La risposta più eclatante è arrivata proprio dal Dipartimento delle Politiche per l’Ambiente della Regione Calabria che ha “sollecitato” la Commissione Straordinaria di Reggio Calabria – protagonista delle gravi criticità ambientali dovute all’inadempienza a portare a regime i depuratori, provocando così una “bomba batteriologica” capace di incrementare le zone inibite alla balneazione – informandola che entro questa settimana pubblicherà le linee guida necessarie alle procedure per l’appalto inerente l’ottimizzazione dello schema depurativo di Reggio Calabria.

Dopo l’ulteriore denuncia di Liberi di Ricominciare in merito ai notevoli ritardi per la ristrutturazione del Museo nazionale – dovuti ai costi vertiginosamente lievitati, ai finanziamenti esauriti e ai cantieri ancora aperti, Palazzo Piacentini anziché essere uno dei gioielli che l’Italia si regalava per i festeggiamenti dei 150 anni della sua unificazione, viene considerato, a distanza di ben 28 mesi, l’ennesima “opera incompiuta” – tempestiva è stata anche in questo caso la risposta della Regione Calabria e della Provincia di Reggio Calabria. Quest’ultima, proprio con le dichiarazioni del suo assessore alla Cultura, Eduardo Lamberti Castronuovo, ha assicurato che nell’attesa di riportare a casa i Bronzi (presumibilmente entro il 2014), le porte di Palazzo Piacentini riapriranno il 3 agosto con una mostra di livello internazionale dove saranno esposti capolavori di valore assoluto già confiscati alla criminalità organizzata.

L’ultima ventata di ossigeno Liberi di Ricominciare la ottiene dalla dichiarazione di Giuseppe Nucera di Federturismo che ha affermato che la Regione Calabria, dopo una battaglia legale di 3 anni e mezzo (tra pubblicazione bando e emanazione decreti), è riuscita ad ottenere, finanziamenti per 50 milioni di euro necessari a trasformare radicalmente l’immagine del turismo calabrese. Gli interventi saranno mirati per la realizzazione di nuove ricettività alberghiere, per la ristrutturazione di stabilimenti balneari e per l’ampliamento e la riqualificazione di strutture alberghiere esistenti.

DOMANDE DI STUDIO:
[1] Nel brano su Reggio Calabria, in che giorno riapriranno le porte di Palazzo Piacentini?
[2] Riprendi il brano su Reggio Calabria e continualo a partire dall'ultima frase.

Voci elencate in un dataset:
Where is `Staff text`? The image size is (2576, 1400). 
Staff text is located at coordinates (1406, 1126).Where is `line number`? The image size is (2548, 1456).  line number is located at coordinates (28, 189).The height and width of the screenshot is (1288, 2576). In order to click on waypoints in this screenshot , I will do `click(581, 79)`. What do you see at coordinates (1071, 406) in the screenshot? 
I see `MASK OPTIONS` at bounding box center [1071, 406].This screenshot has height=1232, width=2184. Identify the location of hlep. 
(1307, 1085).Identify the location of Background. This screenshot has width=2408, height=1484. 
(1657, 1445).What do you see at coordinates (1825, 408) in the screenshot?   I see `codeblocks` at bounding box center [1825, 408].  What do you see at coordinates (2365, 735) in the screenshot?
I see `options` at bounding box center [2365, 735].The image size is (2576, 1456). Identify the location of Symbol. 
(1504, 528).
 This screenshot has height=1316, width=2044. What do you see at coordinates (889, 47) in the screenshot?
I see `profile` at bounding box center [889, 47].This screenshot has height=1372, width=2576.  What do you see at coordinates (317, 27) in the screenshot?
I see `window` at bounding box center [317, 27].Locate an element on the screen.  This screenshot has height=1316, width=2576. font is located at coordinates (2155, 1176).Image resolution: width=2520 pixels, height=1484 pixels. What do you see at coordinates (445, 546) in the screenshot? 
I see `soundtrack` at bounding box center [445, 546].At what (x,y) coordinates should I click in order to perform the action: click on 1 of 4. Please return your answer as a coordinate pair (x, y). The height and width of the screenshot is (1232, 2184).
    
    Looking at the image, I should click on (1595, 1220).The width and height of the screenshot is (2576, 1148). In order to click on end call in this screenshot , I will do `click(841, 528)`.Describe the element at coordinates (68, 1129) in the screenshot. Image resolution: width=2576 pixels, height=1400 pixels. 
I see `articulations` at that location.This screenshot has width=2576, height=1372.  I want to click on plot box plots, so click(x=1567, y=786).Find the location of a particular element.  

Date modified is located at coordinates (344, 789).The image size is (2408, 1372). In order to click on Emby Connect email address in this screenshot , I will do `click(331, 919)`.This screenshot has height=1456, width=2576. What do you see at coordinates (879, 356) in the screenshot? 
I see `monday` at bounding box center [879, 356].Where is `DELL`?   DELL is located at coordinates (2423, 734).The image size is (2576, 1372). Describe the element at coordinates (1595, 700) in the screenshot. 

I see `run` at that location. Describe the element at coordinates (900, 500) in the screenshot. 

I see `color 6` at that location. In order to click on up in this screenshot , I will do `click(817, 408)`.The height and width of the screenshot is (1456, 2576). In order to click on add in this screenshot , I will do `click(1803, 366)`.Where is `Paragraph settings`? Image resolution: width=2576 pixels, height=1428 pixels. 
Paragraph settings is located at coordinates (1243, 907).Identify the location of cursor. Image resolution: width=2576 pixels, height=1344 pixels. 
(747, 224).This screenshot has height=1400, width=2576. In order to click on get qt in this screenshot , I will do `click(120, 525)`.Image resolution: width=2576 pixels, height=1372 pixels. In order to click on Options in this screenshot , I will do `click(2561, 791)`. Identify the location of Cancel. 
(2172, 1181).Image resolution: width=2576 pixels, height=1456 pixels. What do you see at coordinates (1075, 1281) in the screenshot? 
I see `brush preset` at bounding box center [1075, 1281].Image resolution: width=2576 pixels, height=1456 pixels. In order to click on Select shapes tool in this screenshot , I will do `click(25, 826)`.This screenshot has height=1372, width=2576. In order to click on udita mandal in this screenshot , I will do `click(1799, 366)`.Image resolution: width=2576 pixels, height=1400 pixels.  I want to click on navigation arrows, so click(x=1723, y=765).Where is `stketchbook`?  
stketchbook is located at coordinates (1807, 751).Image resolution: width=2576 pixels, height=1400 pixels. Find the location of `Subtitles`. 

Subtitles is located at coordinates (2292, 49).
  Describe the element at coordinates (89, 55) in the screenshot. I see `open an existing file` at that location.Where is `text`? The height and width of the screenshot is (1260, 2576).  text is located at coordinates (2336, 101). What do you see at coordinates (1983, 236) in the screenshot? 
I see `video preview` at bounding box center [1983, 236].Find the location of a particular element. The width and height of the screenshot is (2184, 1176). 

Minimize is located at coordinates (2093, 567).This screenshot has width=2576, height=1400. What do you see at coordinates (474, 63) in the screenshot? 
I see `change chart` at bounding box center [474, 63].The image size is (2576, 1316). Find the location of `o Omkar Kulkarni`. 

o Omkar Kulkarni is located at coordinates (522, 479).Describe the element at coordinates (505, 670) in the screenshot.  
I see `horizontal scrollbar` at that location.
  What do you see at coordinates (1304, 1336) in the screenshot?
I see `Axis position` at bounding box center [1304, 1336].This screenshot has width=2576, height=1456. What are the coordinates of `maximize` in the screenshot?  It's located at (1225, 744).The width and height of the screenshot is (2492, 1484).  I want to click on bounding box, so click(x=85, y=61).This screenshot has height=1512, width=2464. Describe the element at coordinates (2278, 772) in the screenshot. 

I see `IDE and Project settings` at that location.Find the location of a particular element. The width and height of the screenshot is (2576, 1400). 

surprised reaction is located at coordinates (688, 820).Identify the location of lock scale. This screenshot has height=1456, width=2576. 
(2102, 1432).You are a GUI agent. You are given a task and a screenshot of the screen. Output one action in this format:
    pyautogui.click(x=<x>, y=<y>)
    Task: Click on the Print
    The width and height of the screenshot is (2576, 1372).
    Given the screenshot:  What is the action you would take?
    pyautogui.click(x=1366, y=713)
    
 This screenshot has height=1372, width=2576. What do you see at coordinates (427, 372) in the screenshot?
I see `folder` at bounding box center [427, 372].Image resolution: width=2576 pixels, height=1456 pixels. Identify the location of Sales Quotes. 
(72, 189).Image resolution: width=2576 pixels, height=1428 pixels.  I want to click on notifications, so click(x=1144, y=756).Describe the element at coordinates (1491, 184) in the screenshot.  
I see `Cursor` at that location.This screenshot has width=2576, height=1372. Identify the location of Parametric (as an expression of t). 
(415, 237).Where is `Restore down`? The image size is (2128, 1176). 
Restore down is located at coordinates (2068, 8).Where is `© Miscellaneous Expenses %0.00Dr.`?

ESERCIZI SVOLTI:
[1] Il 3 agosto.

[2]
Paolo Ferrara a conclusione dichiara “sono veramente soddisfatto per i risultati ottenuti dalla nostra denuncia e soprattutto per i tempi brevissimi necessari agli interventi delle autorità competenti. In particolar modo definisco “vitale” il richiamo del Dipartimento delle Politiche per l’Ambiente della Regione Calabria alla Commissione Straordinaria di Reggio Calabria; la stessa è stata “sollecitata” a porre fine alle inadempienze dello schema depurativo evitando di divenire protagonista di “attentati alla salute pubblica”. Altra grande risposta è stata data dall’opportunità agli operatori di settore di ottenere un incremento di qualità, utile a contrastare i drammatici dati nazionali riguardanti il calo del turismo. La Calabria, grazie a questi 50 milioni di euro, può e deve giocare un ruolo fondamentale nell’attrazione dei “flussi delle vacanze” nel nostro territorio.
Ai soggetti interessati occorre dare “la possibilità di poter scegliere”, incentivando, attraverso campagne di sensibilizzazione annuali (e non limitate al solo periodo estivo) mirate al rilancio del settore turistico mediante la promozione dei nostri incantevoli territori in perfetta sintonia con la valorizzazione della qualità e della genuinità dei nostri tradizionali prodotti”.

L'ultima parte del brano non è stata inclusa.